Gnanalingham K K, Milkowski N A, Smith L A, Hunter A J, Jenner P, Marsden C D
Parkinson's Disease Society Experimental Research Laboratories, King's College, London, United Kingdom.
J Neural Transm Gen Sect. 1995;101(1-3):65-82. doi: 10.1007/BF01271546.
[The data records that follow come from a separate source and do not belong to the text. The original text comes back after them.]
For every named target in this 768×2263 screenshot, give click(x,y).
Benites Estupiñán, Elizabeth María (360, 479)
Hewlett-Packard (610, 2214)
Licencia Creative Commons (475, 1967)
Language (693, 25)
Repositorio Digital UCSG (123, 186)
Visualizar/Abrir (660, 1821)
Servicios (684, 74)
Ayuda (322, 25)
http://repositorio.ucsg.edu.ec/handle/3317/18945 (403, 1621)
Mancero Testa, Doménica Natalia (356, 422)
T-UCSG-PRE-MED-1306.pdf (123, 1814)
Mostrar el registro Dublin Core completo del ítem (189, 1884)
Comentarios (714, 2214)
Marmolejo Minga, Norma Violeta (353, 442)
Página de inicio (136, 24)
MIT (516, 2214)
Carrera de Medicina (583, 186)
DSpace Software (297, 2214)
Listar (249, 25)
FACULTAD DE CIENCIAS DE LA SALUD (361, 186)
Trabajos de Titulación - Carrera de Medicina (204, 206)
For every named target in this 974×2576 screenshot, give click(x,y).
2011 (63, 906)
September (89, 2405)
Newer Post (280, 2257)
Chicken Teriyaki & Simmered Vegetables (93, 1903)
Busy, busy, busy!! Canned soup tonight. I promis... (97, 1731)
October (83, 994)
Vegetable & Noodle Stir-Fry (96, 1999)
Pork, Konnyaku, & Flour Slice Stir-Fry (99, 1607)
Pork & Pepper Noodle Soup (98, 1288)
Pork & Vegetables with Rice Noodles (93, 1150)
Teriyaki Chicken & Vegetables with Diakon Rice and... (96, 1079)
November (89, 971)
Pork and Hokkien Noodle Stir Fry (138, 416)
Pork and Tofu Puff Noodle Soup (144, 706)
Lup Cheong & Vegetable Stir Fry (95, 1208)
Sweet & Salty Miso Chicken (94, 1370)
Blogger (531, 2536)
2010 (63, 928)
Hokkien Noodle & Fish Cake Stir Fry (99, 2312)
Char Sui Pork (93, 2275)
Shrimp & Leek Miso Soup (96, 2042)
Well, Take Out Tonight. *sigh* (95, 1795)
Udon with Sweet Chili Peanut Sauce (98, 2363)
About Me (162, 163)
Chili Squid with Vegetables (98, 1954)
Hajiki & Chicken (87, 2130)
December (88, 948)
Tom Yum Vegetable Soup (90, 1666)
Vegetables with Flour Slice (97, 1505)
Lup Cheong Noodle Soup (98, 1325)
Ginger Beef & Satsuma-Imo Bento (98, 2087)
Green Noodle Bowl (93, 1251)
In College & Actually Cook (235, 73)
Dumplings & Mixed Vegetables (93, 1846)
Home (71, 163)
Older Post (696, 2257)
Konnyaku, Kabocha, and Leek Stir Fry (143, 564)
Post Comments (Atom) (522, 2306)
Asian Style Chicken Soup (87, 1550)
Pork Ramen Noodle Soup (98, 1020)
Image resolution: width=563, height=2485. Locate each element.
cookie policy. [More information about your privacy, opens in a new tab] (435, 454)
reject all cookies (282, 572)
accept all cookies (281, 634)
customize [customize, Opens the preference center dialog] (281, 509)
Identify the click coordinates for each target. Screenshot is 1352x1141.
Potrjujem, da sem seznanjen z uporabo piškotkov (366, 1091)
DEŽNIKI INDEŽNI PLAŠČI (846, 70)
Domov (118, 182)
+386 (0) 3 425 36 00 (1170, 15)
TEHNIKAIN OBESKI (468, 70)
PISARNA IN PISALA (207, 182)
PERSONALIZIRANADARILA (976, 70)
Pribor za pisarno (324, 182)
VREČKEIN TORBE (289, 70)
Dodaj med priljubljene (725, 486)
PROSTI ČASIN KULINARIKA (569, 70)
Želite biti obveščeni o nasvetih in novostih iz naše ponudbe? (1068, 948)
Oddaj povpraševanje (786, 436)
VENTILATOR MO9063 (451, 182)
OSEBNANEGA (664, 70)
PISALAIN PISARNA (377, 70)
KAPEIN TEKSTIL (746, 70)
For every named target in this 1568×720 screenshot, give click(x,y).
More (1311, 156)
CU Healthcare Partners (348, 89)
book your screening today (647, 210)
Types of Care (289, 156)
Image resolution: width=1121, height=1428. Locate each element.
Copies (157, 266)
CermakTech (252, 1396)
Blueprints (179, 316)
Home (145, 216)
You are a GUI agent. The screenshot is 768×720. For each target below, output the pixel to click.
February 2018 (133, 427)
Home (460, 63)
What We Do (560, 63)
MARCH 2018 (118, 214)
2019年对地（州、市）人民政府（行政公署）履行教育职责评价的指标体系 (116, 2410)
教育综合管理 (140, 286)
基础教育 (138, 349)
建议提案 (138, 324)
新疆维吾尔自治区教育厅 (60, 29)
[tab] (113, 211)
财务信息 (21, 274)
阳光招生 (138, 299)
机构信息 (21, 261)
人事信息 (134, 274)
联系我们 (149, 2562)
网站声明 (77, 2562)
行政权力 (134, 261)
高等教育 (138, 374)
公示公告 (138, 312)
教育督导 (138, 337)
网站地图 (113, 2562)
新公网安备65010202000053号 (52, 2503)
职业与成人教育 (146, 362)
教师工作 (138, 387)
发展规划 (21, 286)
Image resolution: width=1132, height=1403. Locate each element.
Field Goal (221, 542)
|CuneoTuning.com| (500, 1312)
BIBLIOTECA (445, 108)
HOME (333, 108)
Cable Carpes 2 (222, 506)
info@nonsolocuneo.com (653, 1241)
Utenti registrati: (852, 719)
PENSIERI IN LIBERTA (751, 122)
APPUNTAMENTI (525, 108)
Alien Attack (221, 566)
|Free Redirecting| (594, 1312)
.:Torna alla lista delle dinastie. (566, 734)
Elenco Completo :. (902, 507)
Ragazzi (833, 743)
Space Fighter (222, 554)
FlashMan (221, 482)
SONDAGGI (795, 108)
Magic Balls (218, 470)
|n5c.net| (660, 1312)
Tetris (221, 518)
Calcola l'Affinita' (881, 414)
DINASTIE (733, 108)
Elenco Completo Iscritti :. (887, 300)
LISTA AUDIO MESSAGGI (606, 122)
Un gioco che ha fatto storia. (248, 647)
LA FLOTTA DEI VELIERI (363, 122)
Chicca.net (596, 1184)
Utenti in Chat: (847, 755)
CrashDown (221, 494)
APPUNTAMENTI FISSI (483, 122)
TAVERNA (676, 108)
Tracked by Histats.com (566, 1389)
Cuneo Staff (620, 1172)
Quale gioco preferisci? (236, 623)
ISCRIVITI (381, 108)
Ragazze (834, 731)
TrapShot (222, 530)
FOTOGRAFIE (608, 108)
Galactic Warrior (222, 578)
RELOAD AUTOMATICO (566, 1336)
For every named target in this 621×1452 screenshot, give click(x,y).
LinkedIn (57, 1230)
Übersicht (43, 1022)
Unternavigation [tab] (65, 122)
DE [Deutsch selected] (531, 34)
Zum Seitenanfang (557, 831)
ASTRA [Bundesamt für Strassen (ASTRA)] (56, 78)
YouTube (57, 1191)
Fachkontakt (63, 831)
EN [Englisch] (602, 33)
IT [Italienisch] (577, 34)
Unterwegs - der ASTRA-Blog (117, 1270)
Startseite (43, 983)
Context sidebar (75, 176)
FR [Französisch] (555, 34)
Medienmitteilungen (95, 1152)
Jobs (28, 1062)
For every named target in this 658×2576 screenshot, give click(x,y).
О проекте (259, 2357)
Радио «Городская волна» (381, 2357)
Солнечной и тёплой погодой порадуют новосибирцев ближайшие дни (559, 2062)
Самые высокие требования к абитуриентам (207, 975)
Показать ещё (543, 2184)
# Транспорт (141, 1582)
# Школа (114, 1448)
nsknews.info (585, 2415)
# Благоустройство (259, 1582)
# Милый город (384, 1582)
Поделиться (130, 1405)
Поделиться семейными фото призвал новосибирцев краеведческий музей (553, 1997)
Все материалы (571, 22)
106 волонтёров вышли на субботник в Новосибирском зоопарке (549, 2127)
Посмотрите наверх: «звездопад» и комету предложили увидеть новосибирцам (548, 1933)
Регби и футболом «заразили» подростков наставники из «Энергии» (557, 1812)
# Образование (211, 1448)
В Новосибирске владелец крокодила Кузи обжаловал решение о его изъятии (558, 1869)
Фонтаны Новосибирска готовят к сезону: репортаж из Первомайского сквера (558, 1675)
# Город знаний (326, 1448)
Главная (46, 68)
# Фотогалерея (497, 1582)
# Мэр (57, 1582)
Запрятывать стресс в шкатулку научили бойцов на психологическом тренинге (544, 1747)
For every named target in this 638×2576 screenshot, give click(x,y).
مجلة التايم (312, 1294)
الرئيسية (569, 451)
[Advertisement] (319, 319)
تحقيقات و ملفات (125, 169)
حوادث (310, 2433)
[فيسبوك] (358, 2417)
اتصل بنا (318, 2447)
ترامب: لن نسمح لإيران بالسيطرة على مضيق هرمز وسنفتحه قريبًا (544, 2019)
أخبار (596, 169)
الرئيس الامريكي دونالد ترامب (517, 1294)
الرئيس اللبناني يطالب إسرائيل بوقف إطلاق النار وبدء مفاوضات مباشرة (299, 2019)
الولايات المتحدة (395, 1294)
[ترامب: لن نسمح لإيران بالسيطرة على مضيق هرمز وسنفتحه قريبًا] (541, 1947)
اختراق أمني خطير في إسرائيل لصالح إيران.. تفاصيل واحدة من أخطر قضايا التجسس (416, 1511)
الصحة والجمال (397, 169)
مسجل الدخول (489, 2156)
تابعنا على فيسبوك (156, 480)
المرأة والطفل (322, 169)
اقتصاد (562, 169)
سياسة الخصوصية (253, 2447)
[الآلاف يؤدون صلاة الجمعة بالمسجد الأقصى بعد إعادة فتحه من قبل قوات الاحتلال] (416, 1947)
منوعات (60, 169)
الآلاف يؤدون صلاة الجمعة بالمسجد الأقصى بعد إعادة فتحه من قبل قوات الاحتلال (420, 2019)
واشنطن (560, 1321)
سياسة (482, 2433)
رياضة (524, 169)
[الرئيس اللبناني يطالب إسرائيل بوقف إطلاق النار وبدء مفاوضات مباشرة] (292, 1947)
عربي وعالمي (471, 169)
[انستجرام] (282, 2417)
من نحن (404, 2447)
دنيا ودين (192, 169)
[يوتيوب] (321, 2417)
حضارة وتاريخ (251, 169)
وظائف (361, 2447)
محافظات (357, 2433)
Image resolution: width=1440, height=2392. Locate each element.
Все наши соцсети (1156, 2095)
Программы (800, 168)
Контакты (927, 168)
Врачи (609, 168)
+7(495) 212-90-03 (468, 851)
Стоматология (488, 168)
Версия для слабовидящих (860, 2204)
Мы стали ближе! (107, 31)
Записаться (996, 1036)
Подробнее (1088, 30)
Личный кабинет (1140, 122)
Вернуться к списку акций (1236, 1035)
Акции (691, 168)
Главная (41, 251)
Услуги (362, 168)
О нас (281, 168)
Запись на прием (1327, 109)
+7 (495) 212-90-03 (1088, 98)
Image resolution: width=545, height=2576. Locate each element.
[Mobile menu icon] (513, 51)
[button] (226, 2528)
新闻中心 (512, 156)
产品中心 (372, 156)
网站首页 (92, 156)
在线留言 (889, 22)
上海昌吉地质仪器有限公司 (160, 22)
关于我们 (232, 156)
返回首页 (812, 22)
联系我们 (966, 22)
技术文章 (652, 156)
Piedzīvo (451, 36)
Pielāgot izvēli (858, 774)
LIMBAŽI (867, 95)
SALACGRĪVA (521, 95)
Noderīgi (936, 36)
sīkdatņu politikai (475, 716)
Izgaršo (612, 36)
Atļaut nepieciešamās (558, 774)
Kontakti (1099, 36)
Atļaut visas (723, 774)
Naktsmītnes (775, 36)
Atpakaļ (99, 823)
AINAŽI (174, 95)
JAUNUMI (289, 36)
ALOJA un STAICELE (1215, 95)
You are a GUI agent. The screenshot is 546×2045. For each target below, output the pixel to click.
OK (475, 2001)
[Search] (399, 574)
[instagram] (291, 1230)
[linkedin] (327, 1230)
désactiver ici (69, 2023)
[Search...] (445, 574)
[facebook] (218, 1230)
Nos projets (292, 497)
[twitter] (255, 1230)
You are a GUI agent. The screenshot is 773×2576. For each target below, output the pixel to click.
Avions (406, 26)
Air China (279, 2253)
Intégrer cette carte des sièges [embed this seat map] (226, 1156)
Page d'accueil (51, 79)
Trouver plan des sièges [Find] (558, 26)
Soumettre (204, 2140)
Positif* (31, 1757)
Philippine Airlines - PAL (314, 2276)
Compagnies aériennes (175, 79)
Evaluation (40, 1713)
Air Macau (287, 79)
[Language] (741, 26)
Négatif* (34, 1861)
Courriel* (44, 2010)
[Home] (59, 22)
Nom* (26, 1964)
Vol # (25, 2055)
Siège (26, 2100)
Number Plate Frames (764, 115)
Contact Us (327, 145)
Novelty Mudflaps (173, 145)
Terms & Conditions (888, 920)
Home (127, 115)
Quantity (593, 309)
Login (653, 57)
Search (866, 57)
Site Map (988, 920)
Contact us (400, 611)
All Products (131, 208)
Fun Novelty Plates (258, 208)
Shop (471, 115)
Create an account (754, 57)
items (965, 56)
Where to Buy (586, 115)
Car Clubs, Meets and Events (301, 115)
The "short-term" (0.7 +/- 0.1 months post-MPTP) and "long-term" effects (36.7 +/- 4.4 months) of MPTP treatment on motor behaviour and [14C]-2DG uptake were investigated in the common marmoset. The subcutaneous administration of MPTP greatly reduced locomotor activity (-94% with respect to controls) and induced motor disability in the "short-term" MPTP-treated marmoset group. In the "long-term" MPTP group, MPTP treatment did not significantly affect locomotor activity (-27% with respect to controls) and there was partial recovery of motor disability. In the "short-term" MPTP group, there were increases in [14C]-2DG uptake in the GPl (+31 to +37%), SNc (+34 to +42%), VTA (+35%), LC (+23%), PPN (+19%) and in the VA (+19%), VL (+20%) and AM (+17%) thalamic nuclei. [14C]-2DG uptake was decreased in the STN (-15%). In the "long-term" MPTP group, [14C]-2DG uptake was increased in the GPl (+18%), SNc (+27%), VTA (+25%), PPN (+19%), ventral caudate nucleus (+18 to +23%), NAc (+22%), F.Ctx (+18%) and in the VA (+34%), VL (+28%), AV (+33%) and AM (+24%) thalamic nuclei. [14C]-2DG uptake was unchanged in the STN. The increase in metabolic activity of the surviving DA neurones and/or the reactive gliosis may account for the initial increase in [14C]-2DG uptake in the SNc and VTA. On the other hand, in the "long-term" MPTP-treated animals the increase in [14C]-2DG uptake in the SNc (though less than in the "short-term" MPTP group), ventral caudate and NAc may reflect the regenerative changes in the dopaminergic system in these areas. Despite the behavioural recovery, [14C]-2DG uptake remained elevated in the target areas for medial pallidal output (the thalamic nuclei and PPN). However, the attenuation of the changes in [14C]-2DG uptake in the GPl and STN of "long-term" MPTP-treated marmosets suggest that the striato-GPl and GPl-STN outputs closely reflect motor function in this primate model of Parkinson's disease.
在普通狨猴中研究了MPTP治疗对运动行为和[14C]-2DG摄取的“短期”(MPTP注射后0.7±0.1个月)和“长期”(36.7±4.4个月)影响。皮下注射MPTP可显著降低运动活性(相对于对照组降低94%),并在“短期”接受MPTP治疗的狨猴组中诱发运动功能障碍。在“长期”MPTP组中,MPTP治疗对运动活性没有显著影响(相对于对照组降低27%),并且运动功能障碍有部分恢复。在“短期”MPTP组中,苍白球内侧部(GPl)(增加31%至37%)、黑质致密部(SNc)(增加34%至42%)、腹侧被盖区(VTA)(增加35%)、蓝斑(LC)(增加23%)、脚桥核(PPN)(增加19%)以及丘脑腹前核(VA)(增加19%)、腹外侧核(VL)(增加20%)和前内侧核(AM)(增加17%)的[14C]-2DG摄取增加。底丘脑核(STN)的[14C]-2DG摄取减少(减少15%)。在“长期”MPTP组中,GPl(增加18%)、SNc(增加27%)、VTA(增加25%)、PPN(增加19%)以及腹侧尾状核(增加18%至23%)、伏隔核(NAc)(增加22%)、额叶皮质(F.Ctx)(增加18%)和丘脑VA(增加34%)、VL(增加28%)、前腹核(AV)(增加33%)和AM(增加24%)核的[14C]-2DG摄取增加。STN的[14C]-2DG摄取没有变化。存活的多巴胺能神经元代谢活性增加和/或反应性胶质细胞增生可能是SNc和VTA中[14C]-2DG摄取最初增加的原因。另一方面,在“长期”接受MPTP治疗的动物中,SNc(尽管低于“短期”MPTP组)、腹侧尾状核和NAc中[14C]-2DG摄取的增加可能反映了这些区域多巴胺能系统的再生变化。尽管行为有所恢复,但苍白球内侧部输出的靶区(丘脑核和PPN)中[14C]-2DG摄取仍然升高。然而,“长期”接受MPTP治疗的狨猴GPl和STN中[14C]-2DG摄取变化的减弱表明,纹状体-GPl和GPl-STN输出在这种帕金森病灵长类模型中密切反映运动功能。